In that sense it’s a lot like the early arts and literature movements - a renaissance - where the printing press, canvas, international finance, and the enabling of the rapid production of ideas paid off tremendously in the following decades and centuries.

We’ll get great films, games, stories, and research because of this stuff. And then great innovation - stuff we could not do without it at unimaginable scales.

>We’ll get great films, games, stories, and research because of this stuff.

If you were the kind of person who could create great art, then you would have found a way to make that art happen before LLMs were made.

Sorry if that comes off as harsh, but it's true. Too many people are convinced that an AI is suddenly going to skyrocket them from the ground floor to the ceiling of a craft. It won't.

Accept that there are no shortcuts to mastery. Accept that ideas are cheap, and execution is what matters. Accept that a large portion of people find it repugnant to engage with generative art.

  • > If you were the kind of person who could create great art, then you would have found a way to make that art happen before LLMs were made.

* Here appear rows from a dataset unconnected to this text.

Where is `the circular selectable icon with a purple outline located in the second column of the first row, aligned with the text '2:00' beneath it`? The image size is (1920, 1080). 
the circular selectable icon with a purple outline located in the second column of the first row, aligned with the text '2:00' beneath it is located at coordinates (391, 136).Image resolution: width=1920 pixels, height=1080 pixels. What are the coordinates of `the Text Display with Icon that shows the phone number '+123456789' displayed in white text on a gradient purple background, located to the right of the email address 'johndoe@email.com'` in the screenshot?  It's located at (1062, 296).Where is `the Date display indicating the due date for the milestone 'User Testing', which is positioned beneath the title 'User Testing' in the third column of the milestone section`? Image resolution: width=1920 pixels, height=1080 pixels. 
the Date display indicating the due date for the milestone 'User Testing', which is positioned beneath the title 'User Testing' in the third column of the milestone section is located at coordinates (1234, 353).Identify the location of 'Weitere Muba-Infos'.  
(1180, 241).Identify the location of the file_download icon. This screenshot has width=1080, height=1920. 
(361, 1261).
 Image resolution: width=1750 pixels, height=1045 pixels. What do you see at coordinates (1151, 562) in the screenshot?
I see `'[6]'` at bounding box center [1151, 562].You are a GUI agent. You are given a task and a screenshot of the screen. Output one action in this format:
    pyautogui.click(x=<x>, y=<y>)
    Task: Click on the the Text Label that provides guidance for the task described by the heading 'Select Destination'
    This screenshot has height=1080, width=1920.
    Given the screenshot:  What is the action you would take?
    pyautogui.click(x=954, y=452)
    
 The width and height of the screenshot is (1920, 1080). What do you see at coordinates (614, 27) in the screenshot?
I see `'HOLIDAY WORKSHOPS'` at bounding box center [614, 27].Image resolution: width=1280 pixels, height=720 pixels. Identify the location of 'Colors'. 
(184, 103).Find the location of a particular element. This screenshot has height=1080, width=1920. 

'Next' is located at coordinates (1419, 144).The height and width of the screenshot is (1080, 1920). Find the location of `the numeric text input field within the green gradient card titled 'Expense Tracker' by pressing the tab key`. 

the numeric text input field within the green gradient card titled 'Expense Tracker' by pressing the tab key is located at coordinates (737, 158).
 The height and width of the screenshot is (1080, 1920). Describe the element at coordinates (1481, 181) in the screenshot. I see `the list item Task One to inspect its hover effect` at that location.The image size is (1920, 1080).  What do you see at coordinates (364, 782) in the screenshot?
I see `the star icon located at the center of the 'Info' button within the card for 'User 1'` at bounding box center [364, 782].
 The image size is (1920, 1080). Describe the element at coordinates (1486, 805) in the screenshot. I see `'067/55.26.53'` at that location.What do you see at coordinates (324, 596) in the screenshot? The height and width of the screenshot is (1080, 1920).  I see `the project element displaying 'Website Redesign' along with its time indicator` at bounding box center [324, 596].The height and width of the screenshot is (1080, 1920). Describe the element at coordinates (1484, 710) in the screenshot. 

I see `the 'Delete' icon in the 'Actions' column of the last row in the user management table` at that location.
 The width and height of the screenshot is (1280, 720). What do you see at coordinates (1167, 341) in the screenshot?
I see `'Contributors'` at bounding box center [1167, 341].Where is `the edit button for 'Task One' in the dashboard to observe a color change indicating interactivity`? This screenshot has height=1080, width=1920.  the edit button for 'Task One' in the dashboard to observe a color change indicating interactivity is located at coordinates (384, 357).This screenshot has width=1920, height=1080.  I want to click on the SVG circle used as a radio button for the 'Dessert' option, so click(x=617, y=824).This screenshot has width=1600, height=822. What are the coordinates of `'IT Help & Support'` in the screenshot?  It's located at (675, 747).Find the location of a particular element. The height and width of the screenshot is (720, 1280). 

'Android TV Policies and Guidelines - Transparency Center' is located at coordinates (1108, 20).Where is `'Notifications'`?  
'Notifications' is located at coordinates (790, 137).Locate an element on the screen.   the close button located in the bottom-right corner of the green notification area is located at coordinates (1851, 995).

    I did some fairly pioneering product and visual design work (early to the trends sorta thing) long before AI, over a decade ago:

    https://dribbble.com/shots/1649274-New-Message-flow

    https://dribbble.com/shots/3019741-Get-a-ride

    https://dribbble.com/shots/1800476-Los-Angeles

    https://dribbble.com/shots/3039672-New-message

    And I would disagree with that sentiment.

    Generative tech just makes it easier to create more things at much greater scale that would be possible without it.

    I've used Photoshop and Blender for like 25 years. Lens flare and Filter Gallery - the original "one shot" have always been around. Just because Photoshop and Flash existed it didn't make everyone great at it.

    Same is true with this stuff. Some of the best people doing video right now are unbelievably good at it. To your point - they were likely great video editors before AI, but to my point they are being supercharged by it now.